> [WHAT IS BEING ASKED]:
Beginning with the opening line of the entries, return every line through the one containing "Task: Collapse all", both included, and nothing else. Omit pictures.

> [MATERIAL FOR THIS EXERCISE]:
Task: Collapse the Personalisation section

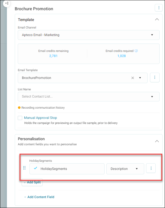Action: pos(157,141)
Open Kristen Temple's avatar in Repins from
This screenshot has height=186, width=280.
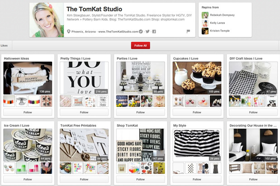pos(205,31)
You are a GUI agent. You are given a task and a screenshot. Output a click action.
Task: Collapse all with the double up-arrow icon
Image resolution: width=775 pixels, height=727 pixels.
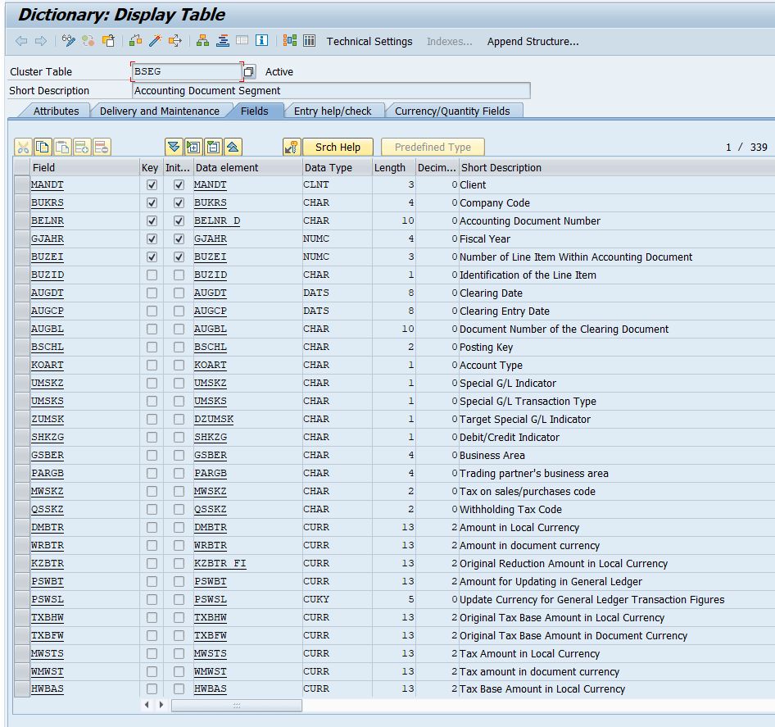click(x=233, y=147)
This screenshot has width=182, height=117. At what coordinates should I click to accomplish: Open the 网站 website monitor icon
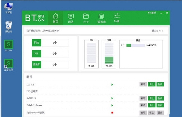(x=71, y=18)
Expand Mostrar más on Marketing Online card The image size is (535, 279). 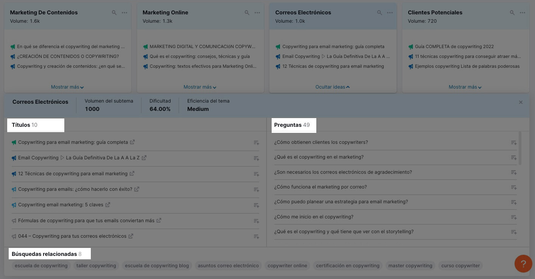click(x=200, y=87)
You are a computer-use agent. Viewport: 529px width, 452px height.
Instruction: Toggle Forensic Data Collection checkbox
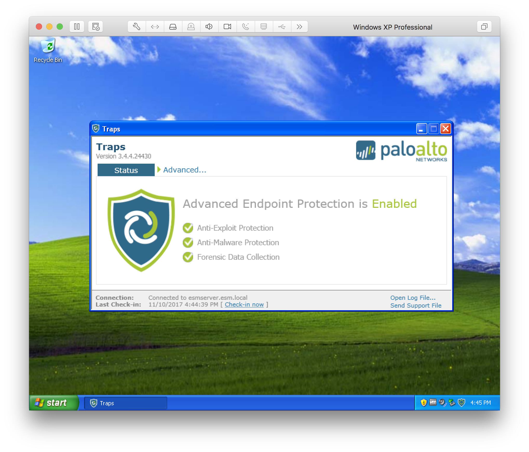(x=187, y=257)
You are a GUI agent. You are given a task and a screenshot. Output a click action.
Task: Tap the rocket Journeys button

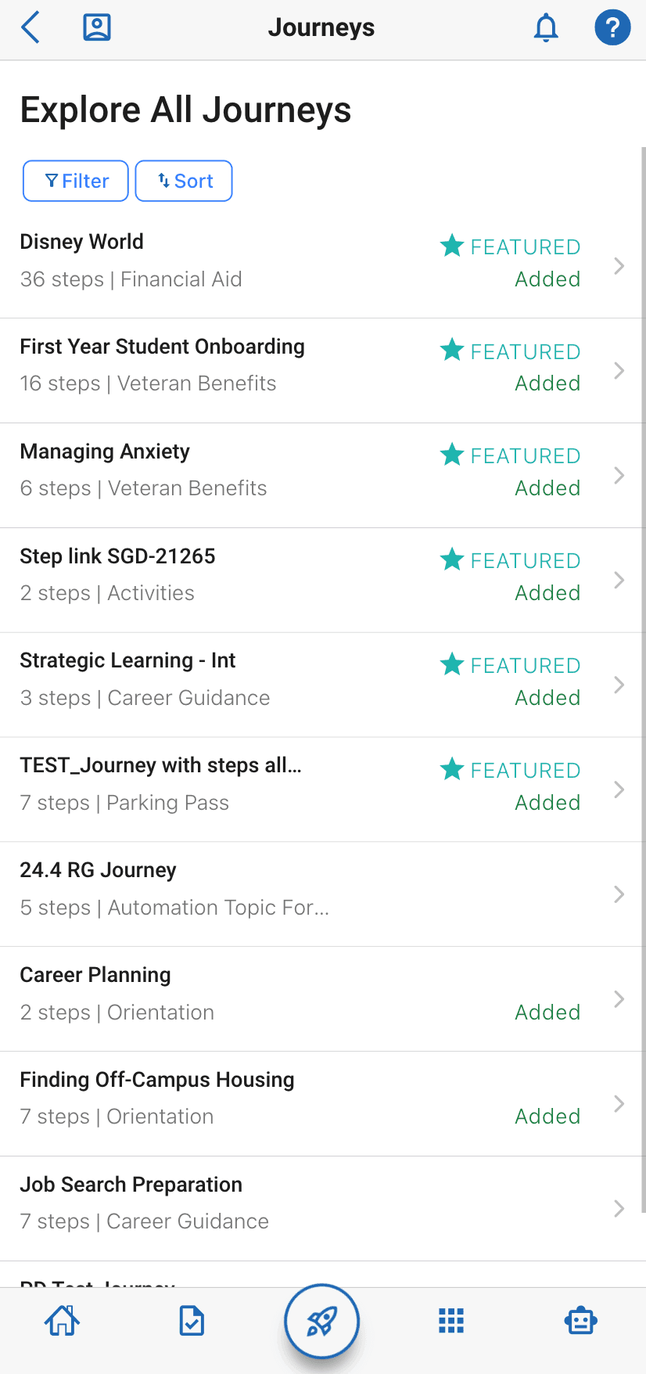tap(321, 1322)
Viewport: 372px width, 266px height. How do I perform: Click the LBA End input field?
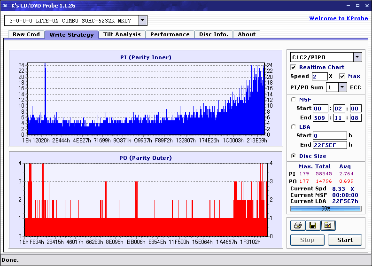click(x=329, y=145)
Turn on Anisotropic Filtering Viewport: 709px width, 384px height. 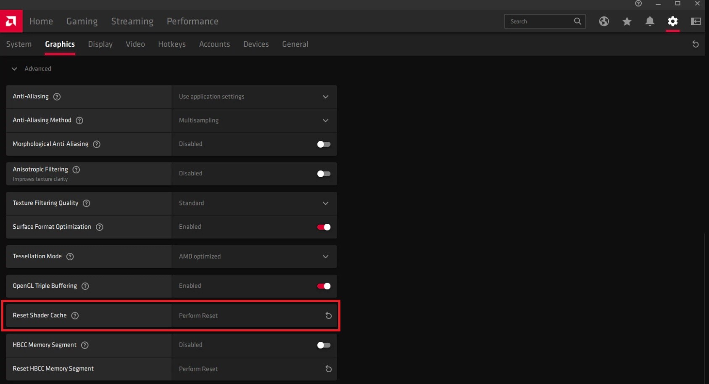[x=323, y=174]
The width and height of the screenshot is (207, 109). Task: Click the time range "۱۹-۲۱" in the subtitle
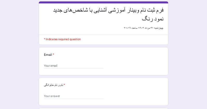click(x=127, y=28)
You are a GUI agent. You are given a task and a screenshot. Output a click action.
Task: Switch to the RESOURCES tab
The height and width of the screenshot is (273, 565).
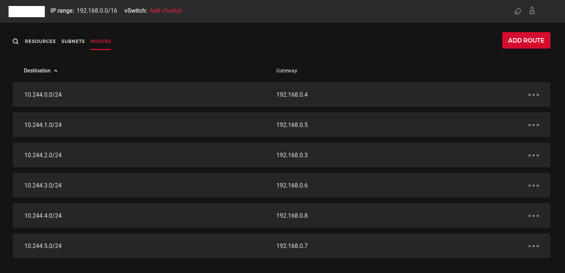coord(40,41)
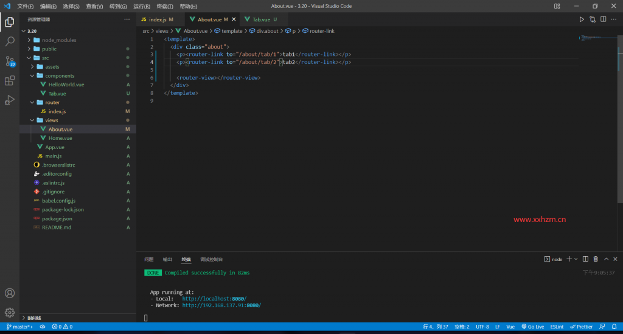Open Home.vue in the file explorer
This screenshot has height=334, width=623.
(60, 138)
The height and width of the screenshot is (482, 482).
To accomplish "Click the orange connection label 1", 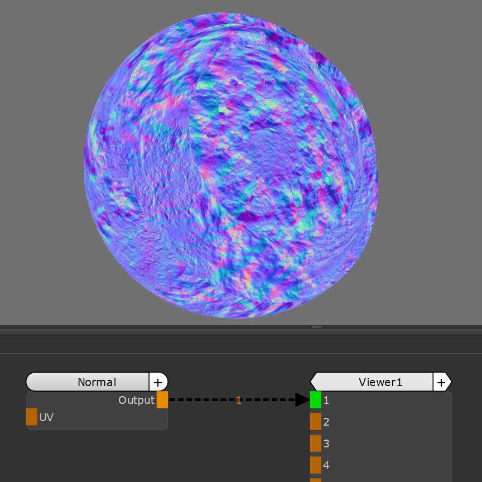I will coord(239,401).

> [THE COMPLETED TASK]:
Task: Collapse the Personalisation section

Action: pos(157,141)
Open Kristen Temple's avatar in Repins from
This screenshot has height=186, width=280.
pos(205,31)
You are a GUI agent. You are given a task and a screenshot. Output a click action.
Task: Collapse all with the double up-arrow icon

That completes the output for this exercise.